Driving down the highway on a cloudy Pacific Northwest afternoon, melancholy engulfed my thoughts.
I found myself stranded on a tiny raft while the shark, depression, circled, seeking the perfect opportunity to devour me.
The parallel between the weather and my mood were not lost on me.
In my scramble for hope, I gazed heavenward with the whisper of one word,“Jesus…” and then trailed off, not sure where to go from there.
I have days like these—dark, listless, ash-colored days—and when I do, loneliness feels closer than Him. It is nearly impossible to remember He is near when He feels so distant.
Where is God when we are Hurting?
Is He even listening?
Cresting a hill, the horizon opened up before me, displaying a gorgeous view of evergreens set against the endless pale sky.
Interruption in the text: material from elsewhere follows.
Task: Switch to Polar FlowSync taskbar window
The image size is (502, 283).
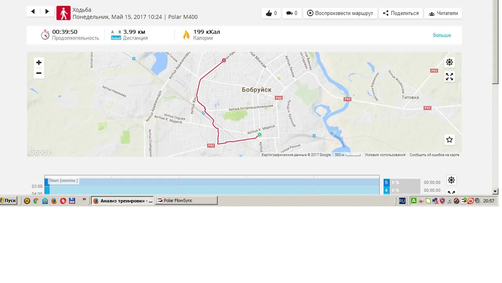Action: [186, 200]
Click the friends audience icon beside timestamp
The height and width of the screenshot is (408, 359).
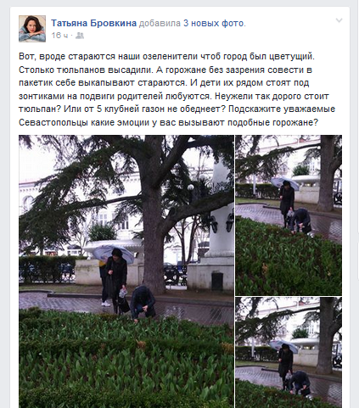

Tears began to well in my eyes as frustration filled my heart and spilled out of my mouth to Him.
“Why can’t you just come here and sit next to me? It’s not fair.”
I furrow my brow like a frustrated child and question further, “Why can’t I get to see you like Moses or other people in the bible?”
Just then, as the words fell from my mouth, a glorious ladder of sunshine appeared through the clouds and shone down on the hills in front of me. My breath caught in my throat and in my mind’s eye, I saw God’s hand placing Moses in the cleft of the rock.
In that very moment, a window of understanding opened in my heart as tears rolled down my cheeks.
He hides Himself from us because He loves us.
Then Moses said, “Please show me your glory.”
But He said, “You cannot see my face, for no man can see me and live.”
…Then the Lord said, “Behold, there is a place by Me, and you shall stand there on the rock; and it will come about, while My glory is passing by, that I will put you in the cleft of the rock and cover you with My hand until I have passed by. Then I will take My hand away and you shall see My back, but My face shall not be seen.” Exodus 33:18-23
I admit that because my eyes cannot see Him, I doubt.
It is tempting to want a God I can see physically when I am in pain. Because of this, I accuse Him of not caring enough to be here with me. This world is painful and I am human and I forget there is a good reason I can’t physically sit with Him.
In His graciousness He does not hold this against me, instead, He remembers I am but dust. His spirit nudges my spirit and I am reminded He is in me and I in Him.
No matter how many times doubt invades my faith, I am confident that when I am weak and faithless, He remains faithful. In His own time and in His own way He reminds me;
“If we are faithless, he remains faithful, for he cannot deny himself..” 2 Tim. 2:13
He is near
His glory is seen all around; It is the hope found in the whisper of a kind word and a comforting smile. Also, it is the grace we find to continue on in the every day—even the gray, listless ones. It shines down upon Jacob’s ladder, resting on evergreens set against an endless pale sky, which causes a girl at the end of her rope to bow in reverence.
The beauty of this world and the majesty of a new day is simply His back as He passes by and lifts His hand.
He is near after all (He is near to the brokenhearted…Psalm 34:18) and yes, my friend, he is listening. He is moving and working even when we do not see Him with our physical eyes.
I wouldn’t be able to handle Him in all His glory sitting next to me.
I realize now, we wouldn’t want to see Him just yet, not here, not now, not with these eyes.
And so, He lovingly protects me.
There will come a day when my own eyes will behold all of His glory;
“…yet in my flesh, I shall see God; Whom I myself shall behold and whom my eyes will see… Job 19:26-27
But until that day, I choose the God that is too big to be seen with my human eyes and instead is seen with eyes of faith. He is the God that does not fit in my finite mind but instead fits perfectly in my heart.